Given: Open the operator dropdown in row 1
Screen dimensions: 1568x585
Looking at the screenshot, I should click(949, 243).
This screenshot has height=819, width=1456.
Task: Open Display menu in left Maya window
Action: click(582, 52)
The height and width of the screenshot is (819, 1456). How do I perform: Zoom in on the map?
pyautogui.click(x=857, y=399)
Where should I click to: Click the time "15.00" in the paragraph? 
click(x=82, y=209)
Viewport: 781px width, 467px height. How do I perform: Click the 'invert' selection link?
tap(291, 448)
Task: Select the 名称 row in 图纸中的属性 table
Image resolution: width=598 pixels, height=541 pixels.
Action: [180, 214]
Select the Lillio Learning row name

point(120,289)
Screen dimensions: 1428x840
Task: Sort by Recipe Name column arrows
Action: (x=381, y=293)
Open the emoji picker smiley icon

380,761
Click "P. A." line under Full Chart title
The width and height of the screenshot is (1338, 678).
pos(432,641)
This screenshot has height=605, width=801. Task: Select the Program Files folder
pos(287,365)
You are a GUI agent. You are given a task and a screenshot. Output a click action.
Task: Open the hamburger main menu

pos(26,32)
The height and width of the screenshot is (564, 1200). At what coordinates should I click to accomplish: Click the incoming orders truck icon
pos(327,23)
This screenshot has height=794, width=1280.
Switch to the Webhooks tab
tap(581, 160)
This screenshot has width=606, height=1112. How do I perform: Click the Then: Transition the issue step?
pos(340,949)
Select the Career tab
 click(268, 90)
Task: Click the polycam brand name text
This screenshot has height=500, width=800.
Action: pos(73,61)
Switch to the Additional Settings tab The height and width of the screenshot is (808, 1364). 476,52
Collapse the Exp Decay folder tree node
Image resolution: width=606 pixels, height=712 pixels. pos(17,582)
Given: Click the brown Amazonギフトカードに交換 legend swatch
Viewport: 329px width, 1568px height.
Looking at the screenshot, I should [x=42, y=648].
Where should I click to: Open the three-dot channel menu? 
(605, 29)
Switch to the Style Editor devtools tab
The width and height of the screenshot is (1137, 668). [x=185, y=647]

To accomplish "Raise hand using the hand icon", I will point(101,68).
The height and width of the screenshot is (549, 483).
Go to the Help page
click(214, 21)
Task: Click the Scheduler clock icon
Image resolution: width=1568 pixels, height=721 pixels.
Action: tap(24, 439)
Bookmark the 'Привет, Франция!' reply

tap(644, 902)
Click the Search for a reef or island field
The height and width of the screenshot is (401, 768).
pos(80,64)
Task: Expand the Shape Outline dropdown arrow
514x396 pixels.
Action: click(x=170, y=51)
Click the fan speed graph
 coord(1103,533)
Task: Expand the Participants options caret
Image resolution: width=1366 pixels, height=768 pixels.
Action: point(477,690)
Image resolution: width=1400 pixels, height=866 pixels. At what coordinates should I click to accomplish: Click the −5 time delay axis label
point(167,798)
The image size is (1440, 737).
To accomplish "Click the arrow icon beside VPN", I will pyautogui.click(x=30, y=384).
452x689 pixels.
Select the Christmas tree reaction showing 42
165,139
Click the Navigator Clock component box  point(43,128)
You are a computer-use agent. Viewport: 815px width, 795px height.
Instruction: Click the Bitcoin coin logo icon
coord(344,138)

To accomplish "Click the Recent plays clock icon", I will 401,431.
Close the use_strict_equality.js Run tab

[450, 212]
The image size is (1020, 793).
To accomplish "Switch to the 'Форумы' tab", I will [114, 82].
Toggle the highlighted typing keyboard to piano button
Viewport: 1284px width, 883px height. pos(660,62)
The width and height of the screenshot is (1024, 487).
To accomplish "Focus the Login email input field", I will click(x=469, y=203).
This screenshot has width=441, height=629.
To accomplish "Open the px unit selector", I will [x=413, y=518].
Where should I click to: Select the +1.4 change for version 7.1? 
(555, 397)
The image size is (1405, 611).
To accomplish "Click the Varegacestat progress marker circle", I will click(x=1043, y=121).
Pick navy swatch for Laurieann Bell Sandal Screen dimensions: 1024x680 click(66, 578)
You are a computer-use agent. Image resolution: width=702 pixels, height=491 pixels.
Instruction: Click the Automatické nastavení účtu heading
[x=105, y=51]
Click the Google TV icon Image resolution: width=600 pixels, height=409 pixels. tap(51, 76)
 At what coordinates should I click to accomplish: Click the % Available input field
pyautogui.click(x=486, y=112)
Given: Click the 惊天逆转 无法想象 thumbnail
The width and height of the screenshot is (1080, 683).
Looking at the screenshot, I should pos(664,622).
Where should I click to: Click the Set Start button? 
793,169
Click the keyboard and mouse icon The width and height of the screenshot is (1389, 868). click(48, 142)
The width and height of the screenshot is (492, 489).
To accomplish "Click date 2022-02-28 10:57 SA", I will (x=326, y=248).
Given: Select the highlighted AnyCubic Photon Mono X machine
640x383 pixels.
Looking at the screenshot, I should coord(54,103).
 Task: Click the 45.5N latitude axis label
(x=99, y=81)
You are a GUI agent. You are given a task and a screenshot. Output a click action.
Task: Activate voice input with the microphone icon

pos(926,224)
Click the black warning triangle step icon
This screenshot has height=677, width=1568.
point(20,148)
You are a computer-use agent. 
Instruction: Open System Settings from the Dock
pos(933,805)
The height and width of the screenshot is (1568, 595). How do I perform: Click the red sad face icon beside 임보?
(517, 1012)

::::::::

Retype every one of the records above word for word, keeping each line as it appears.

Given: Open the operator dropdown in row 1
Screen dimensions: 1568x585
Looking at the screenshot, I should click(949, 243).
This screenshot has height=819, width=1456.
Task: Open Display menu in left Maya window
Action: click(582, 52)
The height and width of the screenshot is (819, 1456). How do I perform: Zoom in on the map?
pyautogui.click(x=857, y=399)
Where should I click to: Click the time "15.00" in the paragraph? 
click(x=82, y=209)
Viewport: 781px width, 467px height. How do I perform: Click the 'invert' selection link?
tap(291, 448)
Task: Select the 名称 row in 图纸中的属性 table
Image resolution: width=598 pixels, height=541 pixels.
Action: [180, 214]
Select the Lillio Learning row name

point(120,289)
Screen dimensions: 1428x840
Task: Sort by Recipe Name column arrows
Action: (x=381, y=293)
Open the emoji picker smiley icon

380,761
Click "P. A." line under Full Chart title
The width and height of the screenshot is (1338, 678).
pos(432,641)
This screenshot has height=605, width=801. Task: Select the Program Files folder
pos(287,365)
You are a GUI agent. You are given a task and a screenshot. Output a click action.
Task: Open the hamburger main menu

pos(26,32)
The height and width of the screenshot is (564, 1200). At what coordinates should I click to accomplish: Click the incoming orders truck icon
pos(327,23)
This screenshot has height=794, width=1280.
Switch to the Webhooks tab
tap(581, 160)
This screenshot has width=606, height=1112. How do I perform: Click the Then: Transition the issue step?
pos(340,949)
Select the Career tab
 click(268, 90)
Task: Click the polycam brand name text
This screenshot has height=500, width=800.
Action: pos(73,61)
Switch to the Additional Settings tab The height and width of the screenshot is (808, 1364). 476,52
Collapse the Exp Decay folder tree node
Image resolution: width=606 pixels, height=712 pixels. pos(17,582)
Given: Click the brown Amazonギフトカードに交換 legend swatch
Viewport: 329px width, 1568px height.
Looking at the screenshot, I should [x=42, y=648].
Where should I click to: Open the three-dot channel menu? 
(605, 29)
Switch to the Style Editor devtools tab
The width and height of the screenshot is (1137, 668). [x=185, y=647]

To accomplish "Raise hand using the hand icon", I will point(101,68).
The height and width of the screenshot is (549, 483).
Go to the Help page
click(214, 21)
Task: Click the Scheduler clock icon
Image resolution: width=1568 pixels, height=721 pixels.
Action: tap(24, 439)
Bookmark the 'Привет, Франция!' reply

tap(644, 902)
Click the Search for a reef or island field
The height and width of the screenshot is (401, 768).
pos(80,64)
Task: Expand the Shape Outline dropdown arrow
514x396 pixels.
Action: click(x=170, y=51)
Click the fan speed graph
 coord(1103,533)
Task: Expand the Participants options caret
Image resolution: width=1366 pixels, height=768 pixels.
Action: point(477,690)
Image resolution: width=1400 pixels, height=866 pixels. At what coordinates should I click to accomplish: Click the −5 time delay axis label
point(167,798)
The image size is (1440, 737).
To accomplish "Click the arrow icon beside VPN", I will pyautogui.click(x=30, y=384).
452x689 pixels.
Select the Christmas tree reaction showing 42
165,139
Click the Navigator Clock component box  point(43,128)
You are a computer-use agent. Viewport: 815px width, 795px height.
Instruction: Click the Bitcoin coin logo icon
coord(344,138)

To accomplish "Click the Recent plays clock icon", I will 401,431.
Close the use_strict_equality.js Run tab

[450, 212]
The image size is (1020, 793).
To accomplish "Switch to the 'Форумы' tab", I will [114, 82].
Toggle the highlighted typing keyboard to piano button
Viewport: 1284px width, 883px height. pos(660,62)
The width and height of the screenshot is (1024, 487).
To accomplish "Focus the Login email input field", I will click(x=469, y=203).
This screenshot has width=441, height=629.
To accomplish "Open the px unit selector", I will [x=413, y=518].
Where should I click to: Select the +1.4 change for version 7.1? 
(555, 397)
The image size is (1405, 611).
To accomplish "Click the Varegacestat progress marker circle", I will click(x=1043, y=121).
Pick navy swatch for Laurieann Bell Sandal Screen dimensions: 1024x680 click(66, 578)
You are a computer-use agent. Image resolution: width=702 pixels, height=491 pixels.
Instruction: Click the Automatické nastavení účtu heading
[x=105, y=51]
Click the Google TV icon Image resolution: width=600 pixels, height=409 pixels. tap(51, 76)
 At what coordinates should I click to accomplish: Click the % Available input field
pyautogui.click(x=486, y=112)
Given: Click the 惊天逆转 无法想象 thumbnail
The width and height of the screenshot is (1080, 683).
Looking at the screenshot, I should pos(664,622).
Where should I click to: Click the Set Start button? 
793,169
Click the keyboard and mouse icon The width and height of the screenshot is (1389, 868). click(48, 142)
The width and height of the screenshot is (492, 489).
To accomplish "Click date 2022-02-28 10:57 SA", I will (x=326, y=248).
Given: Select the highlighted AnyCubic Photon Mono X machine
640x383 pixels.
Looking at the screenshot, I should coord(54,103).
 Task: Click the 45.5N latitude axis label
(x=99, y=81)
You are a GUI agent. You are given a task and a screenshot. Output a click action.
Task: Activate voice input with the microphone icon

pos(926,224)
Click the black warning triangle step icon
This screenshot has height=677, width=1568.
point(20,148)
You are a computer-use agent. 
Instruction: Open System Settings from the Dock
pos(933,805)
The height and width of the screenshot is (1568, 595). How do I perform: Click the red sad face icon beside 임보?
(517, 1012)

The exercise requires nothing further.